Since percentage measurements are based on either mass or volume, they are generally not useful for chemical reactions. A concentration unit based on moles is preferable.

• Molarity is the number of moles of solute dissolved per litre of the solution and one of the most common units used to measure the concentration of a solution. In terms of the amount of substance per unit volume of solution. In chemistry, the most commonly used unit for molarity is the number of moles per litre, having the unit symbol mol/L or mol⋅dm-3 in the SI unit.
• Molarity can be used to calculate the volume of solvent or the amount of solute.
• Molecular concentration is the number of molecules of a particular component per unit volume. Since the number of molecules in a litre or even a cubic centimetre is enormous, it has become common practice to use molar, rather than molecular, quantities.
• A mole is the gram-molecular weight of a substance and, therefore, Avogadro’s number ( Avogadro’s Law) of molecules (6.02×1023). Thus, the number of moles in a sample is the weight of the sample divided by the molecular weight of the substance; it is also the number of molecules in the sample divided by Avogadro’s number. Instead of using molecular concentration, it is more convenient to use molar concentration; For example, that the concentration is 12.04 × 1023 molecules per litre, it is simpler to say that it is two moles per litre. Concentration in moles per litre (i.e., molarity) is usually designated by the letter M. Molarity depends on the volume of the whole solution.

## Units of Molarity

Molarity is expressed in units of moles per litre (mol/L). It’s such a common unit, and it has its symbol, a capital letter M. A solution with the concentration of 5 mol/L would be called a 5M solution or said to have a concentration value of 5 molars.

## Examples of Molarity

• There are 6 moles of HCl in one litre of 6 molar HCl or 6 M HCl.
• There are 0.05 moles of NaCl in 500 ml of a 0.1 M NaCl solution. (The calculation of moles of ions depends on their solubility.)
• There are 0.1 moles of Na+ ions in one litre of a 0.1 M NaCl solution (aqueous).
• The molecular mass of Sulphuric acid is 98. If 98 grams of sulphuric acid is present in 1 litre of solution, then it is a 1 molar solution of Sulphuric acid. And therefore, molarity will be 1.

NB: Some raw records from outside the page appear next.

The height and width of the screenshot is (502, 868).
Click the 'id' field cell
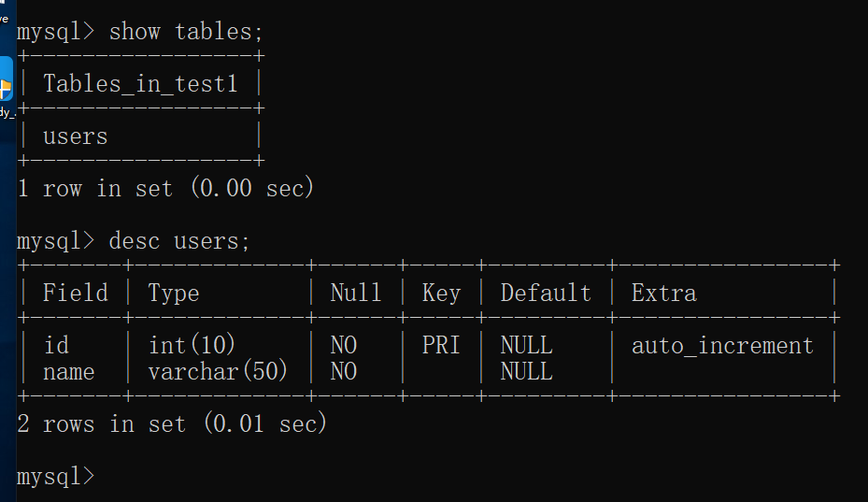[x=56, y=345]
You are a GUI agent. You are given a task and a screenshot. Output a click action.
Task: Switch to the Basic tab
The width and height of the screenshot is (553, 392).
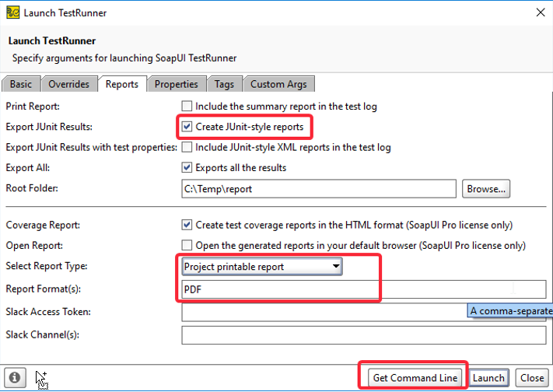(21, 84)
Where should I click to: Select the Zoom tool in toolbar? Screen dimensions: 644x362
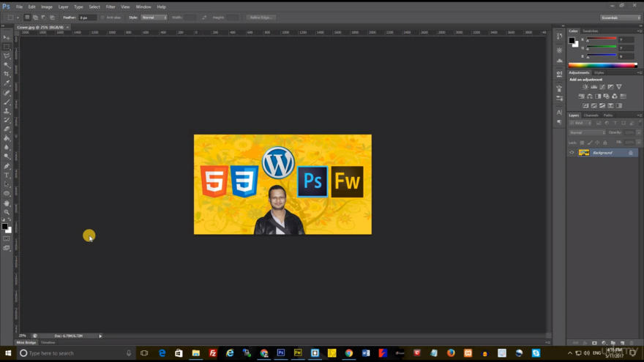click(x=7, y=212)
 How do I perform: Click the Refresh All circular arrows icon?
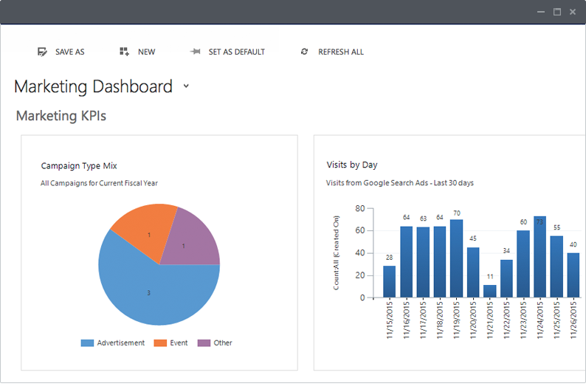[304, 52]
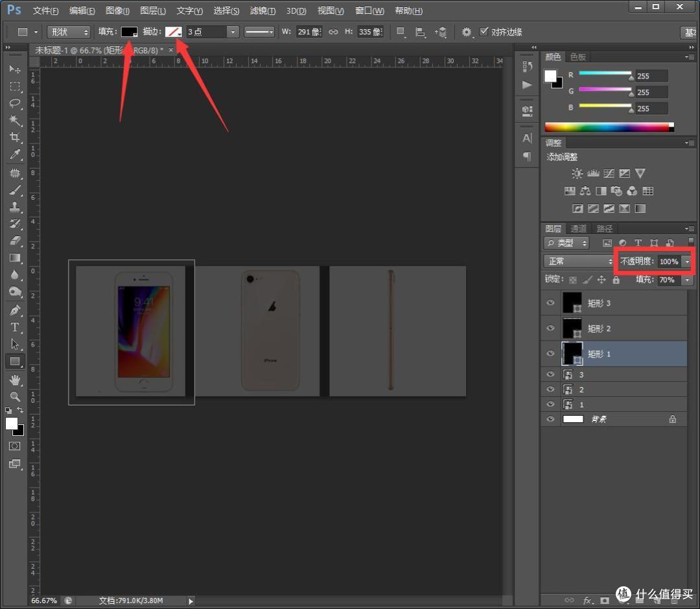Open the 形状 tool mode dropdown
This screenshot has width=700, height=609.
click(69, 32)
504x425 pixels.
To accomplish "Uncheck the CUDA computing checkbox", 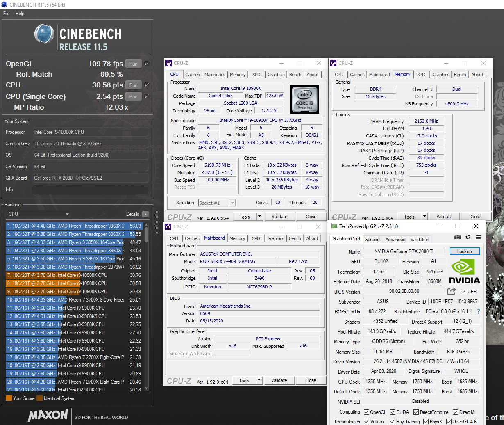I will click(394, 412).
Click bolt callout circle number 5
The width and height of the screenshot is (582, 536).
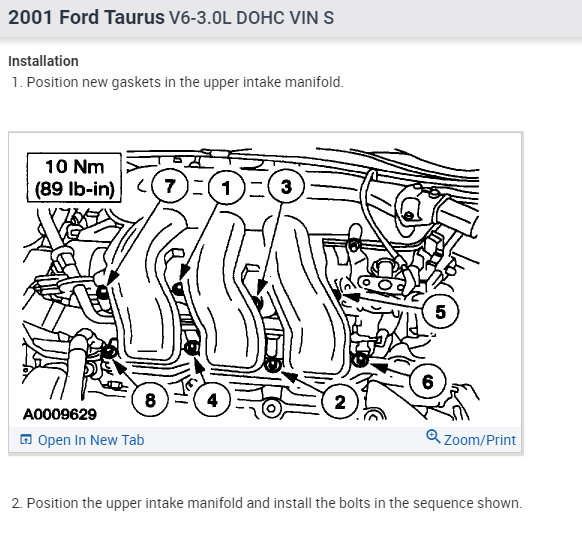440,311
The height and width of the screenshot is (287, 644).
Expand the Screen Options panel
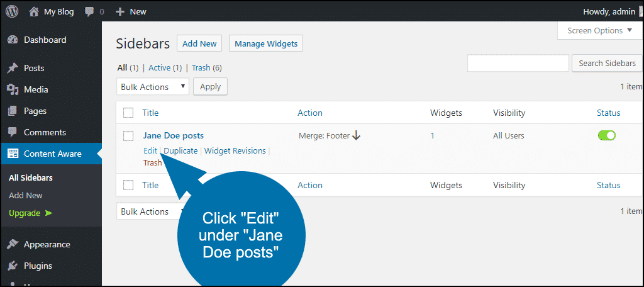coord(599,31)
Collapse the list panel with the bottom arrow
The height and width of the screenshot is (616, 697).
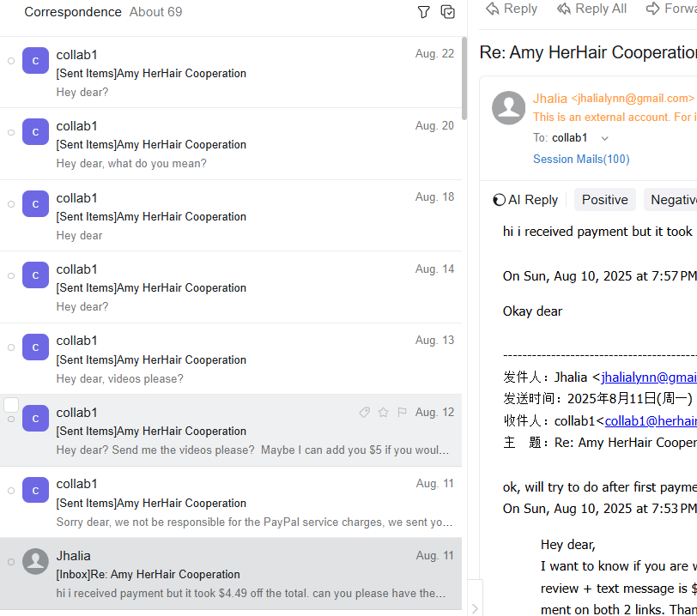tap(475, 608)
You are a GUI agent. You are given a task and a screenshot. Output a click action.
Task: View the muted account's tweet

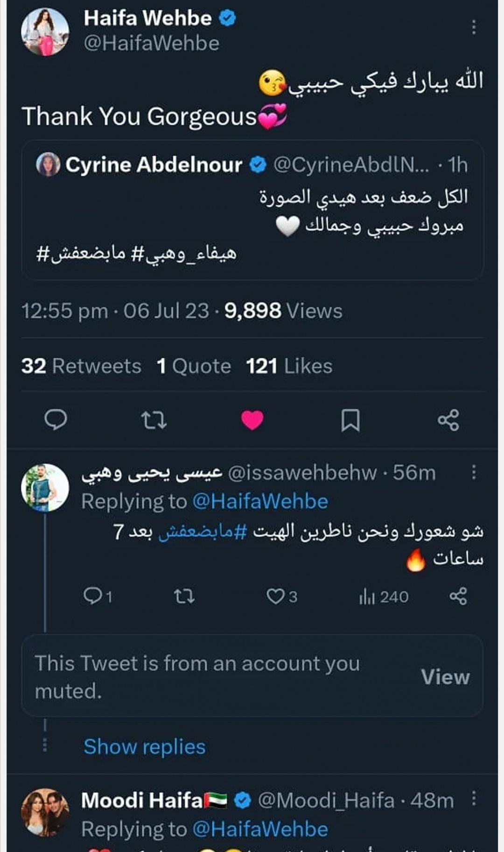click(x=445, y=677)
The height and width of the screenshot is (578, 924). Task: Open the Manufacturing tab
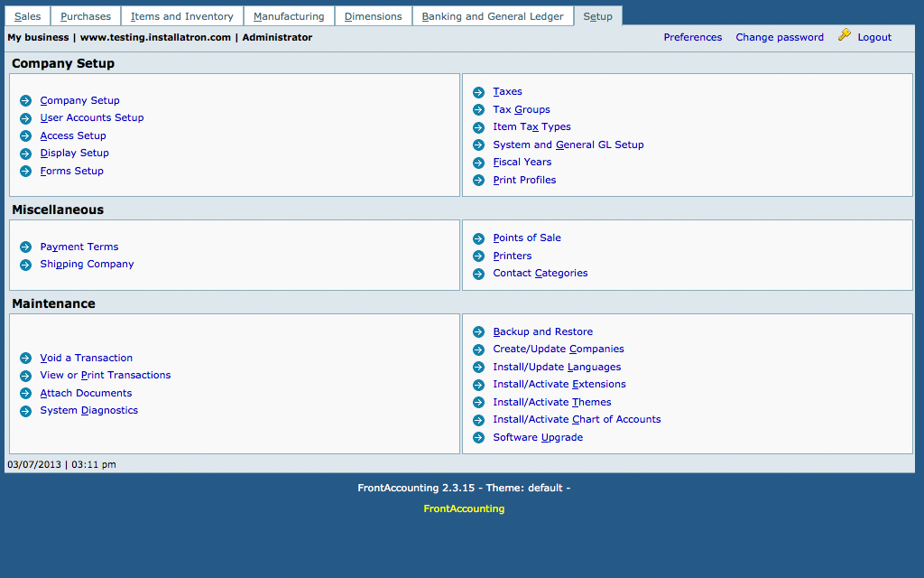[x=289, y=16]
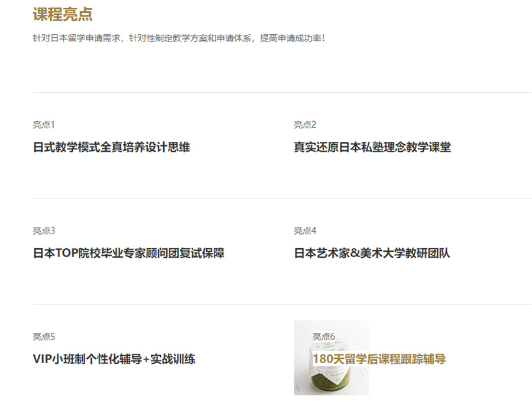Image resolution: width=532 pixels, height=409 pixels.
Task: Select the 亮点3 label
Action: pos(44,231)
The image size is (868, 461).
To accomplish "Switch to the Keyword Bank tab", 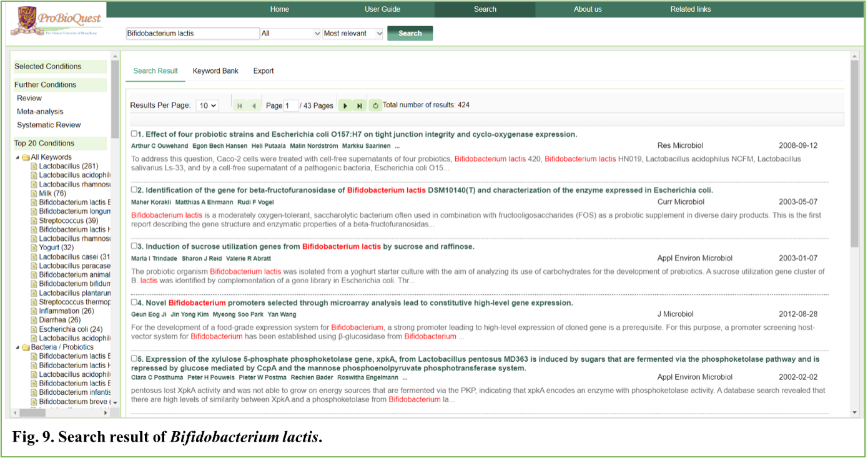I will click(x=215, y=71).
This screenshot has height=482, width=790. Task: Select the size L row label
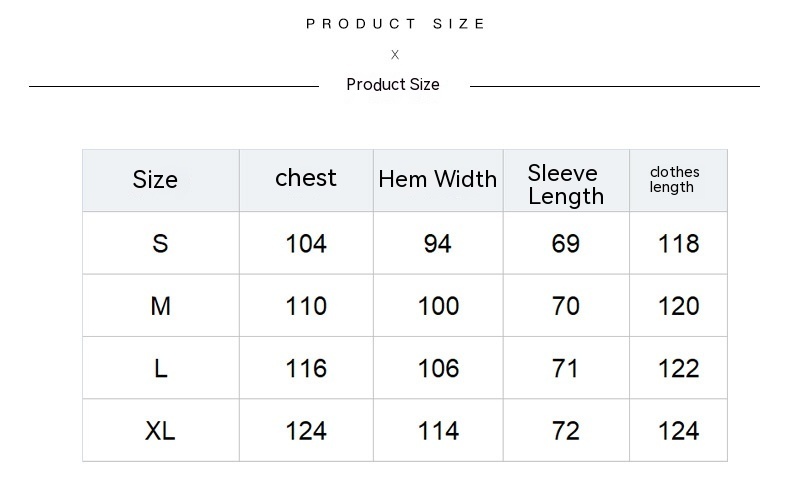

There are two big advantages of using molarity to express concentration.

• The first advantage is that it’s easy and convenient to use because the solute may be measured in grams, converted into moles, and mixed with a volume.
• The second advantage is that the sum of the molar concentrations is the total molar concentration. This permits calculations of density and ionic strength.

The big disadvantage of molarity is that it changes according to temperature.

This is because the volume of a liquid is affected by temperature. This is not a problem if measurements are all performed at a single temperature (e.g., room temperature).

However, it’s good practice to report the temperature when citing a molarity value. When making a solution, keep in mind, molarity will change slightly if you use a hot or cold solvent, yet store the final solution at a different temperature.

## Solved Examples of Molarity

Here are some solved examples of molarity;

### Example-1

Express the concentration of a solution of 1.2 grams of KCl in 250 ml of water.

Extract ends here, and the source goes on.